» Work order: According to the court order excerpt, what act by the defendant "launched a force or instrument of harm"?

Order, Supreme Court, New York County (Debra A. James, J.), entered July 20, 2007, which denied defendant's motion for summary judgment dismissing the complaint, unanimously affirmed, without costs.
Defendant failed to make a prima facie showing of entitlement to judgment as a matter of law because there are factual issues as to whether defendant's repair of the door created an unreasonable risk of harm to others. Although plaintiff is a noncontracting third party, defendant “enlarge[d] ․ the zone of duty” when it “launched a force or instrument of harm” by undertaking the repair of the door, thus owing plaintiff a duty of care (Espinal v. Melville Snow Contrs., 98 N.Y.2d 136, 139, 746 N.Y.S.2d 120, 773 N.E.2d 485 [2002], quoting Chief Judge Cardozo in Moch Co. v. Rensselaer Water Co., 247 N.Y. 160, 168, 159 N.E. 896 [1928]; see also Palka v. Servicemaster Mgt. Servs. Corp., 83 N.Y.2d 579, 611 N.Y.S.2d 817, 634 N.E.2d 189 [1994] ).

» Data for analysis:

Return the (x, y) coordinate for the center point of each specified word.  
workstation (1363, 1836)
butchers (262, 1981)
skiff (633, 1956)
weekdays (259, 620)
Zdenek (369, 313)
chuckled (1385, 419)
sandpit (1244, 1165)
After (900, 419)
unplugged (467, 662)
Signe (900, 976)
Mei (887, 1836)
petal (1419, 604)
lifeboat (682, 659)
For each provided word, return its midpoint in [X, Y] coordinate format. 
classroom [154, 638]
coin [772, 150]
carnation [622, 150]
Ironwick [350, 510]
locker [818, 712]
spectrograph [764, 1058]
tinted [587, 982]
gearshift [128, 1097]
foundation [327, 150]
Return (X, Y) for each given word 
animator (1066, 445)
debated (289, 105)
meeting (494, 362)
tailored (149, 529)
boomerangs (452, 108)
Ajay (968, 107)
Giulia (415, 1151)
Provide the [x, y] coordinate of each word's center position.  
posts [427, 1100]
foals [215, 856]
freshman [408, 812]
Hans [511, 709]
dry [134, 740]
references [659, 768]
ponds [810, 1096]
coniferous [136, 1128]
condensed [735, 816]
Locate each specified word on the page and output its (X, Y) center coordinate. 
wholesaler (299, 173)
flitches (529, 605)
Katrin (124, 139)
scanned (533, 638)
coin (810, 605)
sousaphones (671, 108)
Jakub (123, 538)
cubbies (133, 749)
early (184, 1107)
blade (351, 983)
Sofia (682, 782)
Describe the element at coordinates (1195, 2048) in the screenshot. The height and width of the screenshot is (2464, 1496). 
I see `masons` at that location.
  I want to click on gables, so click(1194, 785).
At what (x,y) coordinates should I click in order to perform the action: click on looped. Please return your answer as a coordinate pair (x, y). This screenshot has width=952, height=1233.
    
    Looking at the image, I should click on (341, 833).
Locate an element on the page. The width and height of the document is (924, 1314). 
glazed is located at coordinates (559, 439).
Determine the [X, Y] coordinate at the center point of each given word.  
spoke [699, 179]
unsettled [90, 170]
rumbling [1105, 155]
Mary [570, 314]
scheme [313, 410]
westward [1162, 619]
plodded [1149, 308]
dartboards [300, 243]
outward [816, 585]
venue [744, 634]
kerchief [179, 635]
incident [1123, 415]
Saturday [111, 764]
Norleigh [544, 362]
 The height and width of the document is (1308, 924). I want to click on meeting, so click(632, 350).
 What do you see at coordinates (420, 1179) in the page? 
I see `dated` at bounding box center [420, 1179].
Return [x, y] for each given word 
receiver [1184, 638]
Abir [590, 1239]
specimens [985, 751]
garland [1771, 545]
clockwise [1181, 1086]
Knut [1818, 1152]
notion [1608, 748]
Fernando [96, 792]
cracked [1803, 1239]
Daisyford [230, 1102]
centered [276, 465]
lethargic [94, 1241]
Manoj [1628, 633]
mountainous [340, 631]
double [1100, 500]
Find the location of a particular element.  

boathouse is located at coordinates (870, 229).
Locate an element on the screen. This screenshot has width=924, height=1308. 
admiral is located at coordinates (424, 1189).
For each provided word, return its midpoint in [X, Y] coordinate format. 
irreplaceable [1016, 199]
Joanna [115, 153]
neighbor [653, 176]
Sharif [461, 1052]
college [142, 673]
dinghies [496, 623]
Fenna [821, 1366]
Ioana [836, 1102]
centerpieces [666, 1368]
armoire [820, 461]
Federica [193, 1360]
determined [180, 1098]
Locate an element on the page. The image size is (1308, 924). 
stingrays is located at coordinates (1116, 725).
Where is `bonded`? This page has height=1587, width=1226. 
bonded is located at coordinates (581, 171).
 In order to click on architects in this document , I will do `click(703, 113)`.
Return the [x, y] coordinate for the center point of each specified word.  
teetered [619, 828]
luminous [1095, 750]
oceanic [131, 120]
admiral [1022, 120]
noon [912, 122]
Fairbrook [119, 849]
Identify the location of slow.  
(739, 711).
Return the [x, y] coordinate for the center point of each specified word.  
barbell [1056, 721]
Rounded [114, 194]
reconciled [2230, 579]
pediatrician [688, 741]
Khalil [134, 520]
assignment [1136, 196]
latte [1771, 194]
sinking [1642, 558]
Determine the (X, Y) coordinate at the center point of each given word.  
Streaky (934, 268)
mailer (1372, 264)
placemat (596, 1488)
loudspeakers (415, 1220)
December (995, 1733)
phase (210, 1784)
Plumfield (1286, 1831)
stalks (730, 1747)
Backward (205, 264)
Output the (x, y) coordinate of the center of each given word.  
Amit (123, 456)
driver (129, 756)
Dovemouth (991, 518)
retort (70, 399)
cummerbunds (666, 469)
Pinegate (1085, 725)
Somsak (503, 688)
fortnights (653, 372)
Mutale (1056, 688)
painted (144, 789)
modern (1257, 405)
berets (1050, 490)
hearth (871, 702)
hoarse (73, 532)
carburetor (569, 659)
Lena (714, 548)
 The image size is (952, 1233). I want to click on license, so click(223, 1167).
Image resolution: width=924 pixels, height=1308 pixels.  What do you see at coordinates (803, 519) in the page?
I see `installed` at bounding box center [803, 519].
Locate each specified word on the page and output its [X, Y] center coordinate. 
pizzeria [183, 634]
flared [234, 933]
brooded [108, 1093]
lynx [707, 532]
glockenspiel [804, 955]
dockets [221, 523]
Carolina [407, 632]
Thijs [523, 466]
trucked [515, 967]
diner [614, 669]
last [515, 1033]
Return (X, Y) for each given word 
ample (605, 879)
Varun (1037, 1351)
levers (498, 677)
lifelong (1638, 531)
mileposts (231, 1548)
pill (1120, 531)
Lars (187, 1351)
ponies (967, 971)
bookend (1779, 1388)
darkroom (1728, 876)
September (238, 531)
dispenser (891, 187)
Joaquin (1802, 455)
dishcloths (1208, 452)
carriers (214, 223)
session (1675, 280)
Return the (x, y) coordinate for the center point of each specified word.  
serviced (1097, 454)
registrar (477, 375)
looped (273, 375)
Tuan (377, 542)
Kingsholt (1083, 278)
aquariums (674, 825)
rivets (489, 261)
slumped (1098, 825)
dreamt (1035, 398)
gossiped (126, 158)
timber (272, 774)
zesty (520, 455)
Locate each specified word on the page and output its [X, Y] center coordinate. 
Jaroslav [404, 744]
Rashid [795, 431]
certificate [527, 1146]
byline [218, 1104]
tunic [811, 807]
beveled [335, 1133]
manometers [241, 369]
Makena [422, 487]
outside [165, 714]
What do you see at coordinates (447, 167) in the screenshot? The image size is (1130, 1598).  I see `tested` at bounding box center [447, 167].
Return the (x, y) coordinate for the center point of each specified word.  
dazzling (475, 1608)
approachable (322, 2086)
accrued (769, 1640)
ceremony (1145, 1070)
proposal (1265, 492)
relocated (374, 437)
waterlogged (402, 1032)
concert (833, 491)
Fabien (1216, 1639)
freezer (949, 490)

» Task result: Undertaking the repair of the door.